Is your observational research study following best practices? Is your methodology transparent? To help answer these questions, the Enhancing the QUAlity and Transparency Of health Research (EQUATOR) Network created the STROBE guidelines. The STROBE guidelines–an acronym for The Strengthening the Reporting of Observational Studies in Epidemiology–aim to improve the transparency of the methods behind observational research studies. The full guideline checklist is here, and I provide an overview an commentary below.

The Introductionsection should clearly explain the current literature, the gap in the existing literature, and the objective of the study.

The Methods section needs to describe how the study was conducted. Specific key elements include:

  • Study design: Is this retrospective of prospective? Cohort, case control or cross sectional?
  • Setting: Which country? Which care setting? How were people recruited? Over what time period were outcomes observed?
  • Participants: Describe inclusion and exclusion criteria. If the study is a matching study (e.g., propensity score matching) describe how the matching was done.
  • Variables: Key variable categories include the outcome, intervention/exposures, and other independent variables (i.e., predictors, confounders, effect modifiers)
  • Data source(s): Describe the data source for each variable used in the study. Often times the setting and data source may overlap.
  • Sample size: If this was a prospective study, how was the sample size arrived at? Was there a power calculation? If this was retrospective, how big is the population from which the sample was drawn from?
  • Statistical methods: Describe how the impact of the exposure on the outcome was modeled. Provide justification for the approach. Describe any subgroups analyzed and justification for investigating said subgroups. Describe how missing data (if relevant) will be addressed statistically. Discuss any sampling strategy or re-weighting of the sample. Include a description of any sensitivity analyses.

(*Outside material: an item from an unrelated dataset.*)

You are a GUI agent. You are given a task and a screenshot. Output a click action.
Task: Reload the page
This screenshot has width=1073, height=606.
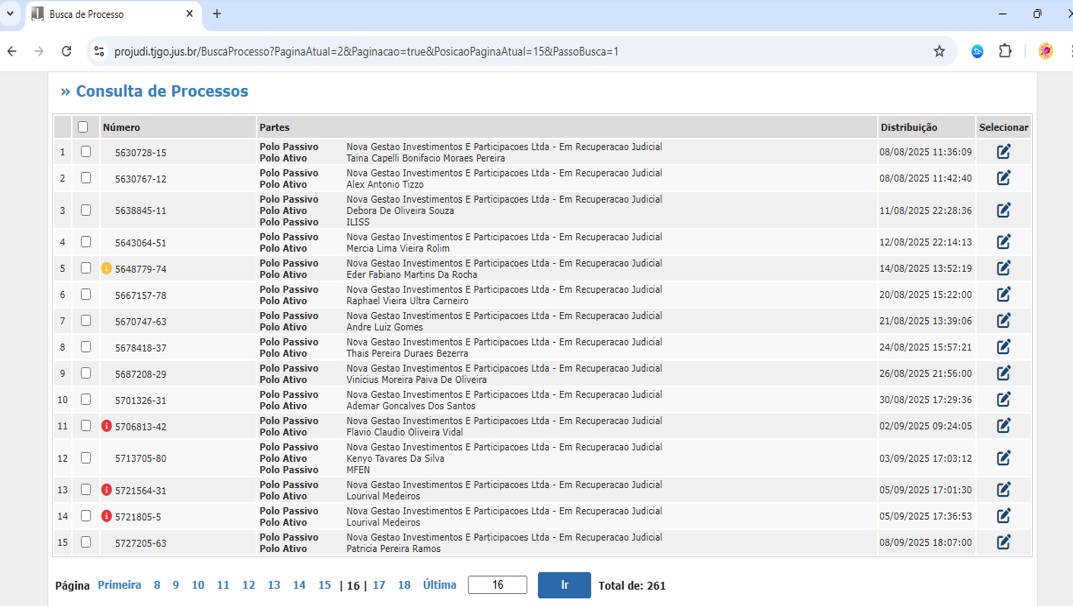[x=66, y=51]
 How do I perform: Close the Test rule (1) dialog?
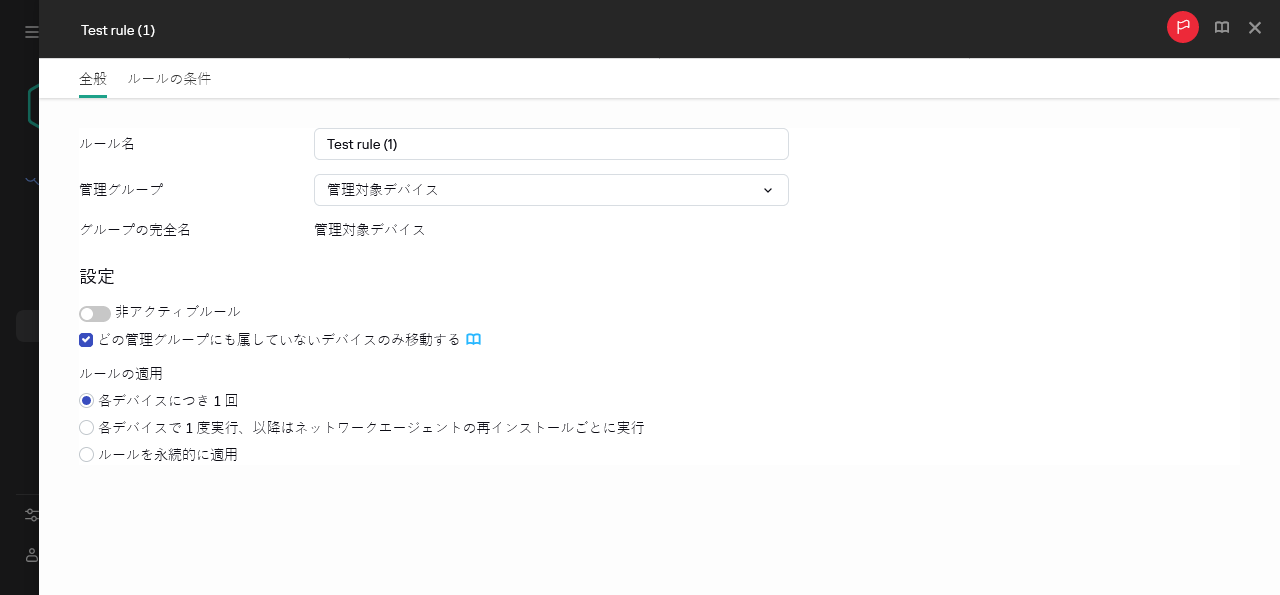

The Results section should also be presented in a clear manner.

  • Participants. A flow diagram or table should be used either in the body text or in an appendix to show how the study inclusion and exclusion criteria affected the sample size.
  • Descriptive data. Researchers should provide basic demographic and relevant health information. For economic studies, baseline utilization and cost information should be shown. For cohort studies, typical follow-up time should be shown, particularly for unbalanced panels (i.e., variable follow-up time). In this section or in the outcomes section, the number of people per exposure group should be shown.
  • Outcomes (unadjusted). This section will compare outcomes between different exposure groups. This would be differences in outcomes before propensity score matching, or before regression adjustment, or before implementing an instrumental variables strategy. The goal is to show whether differences in the main results are due to raw differences or if the statistical analysis used changes the results. For time to event studies, reporting the raw number of events.
  • Main results. Show the main results. The structure of this section should parallel the structure of your statistical methods section.
  • Other analyses: Typically this section would have any subgroup analysis, sensitivity analysis, or falsification tests/robustness checks.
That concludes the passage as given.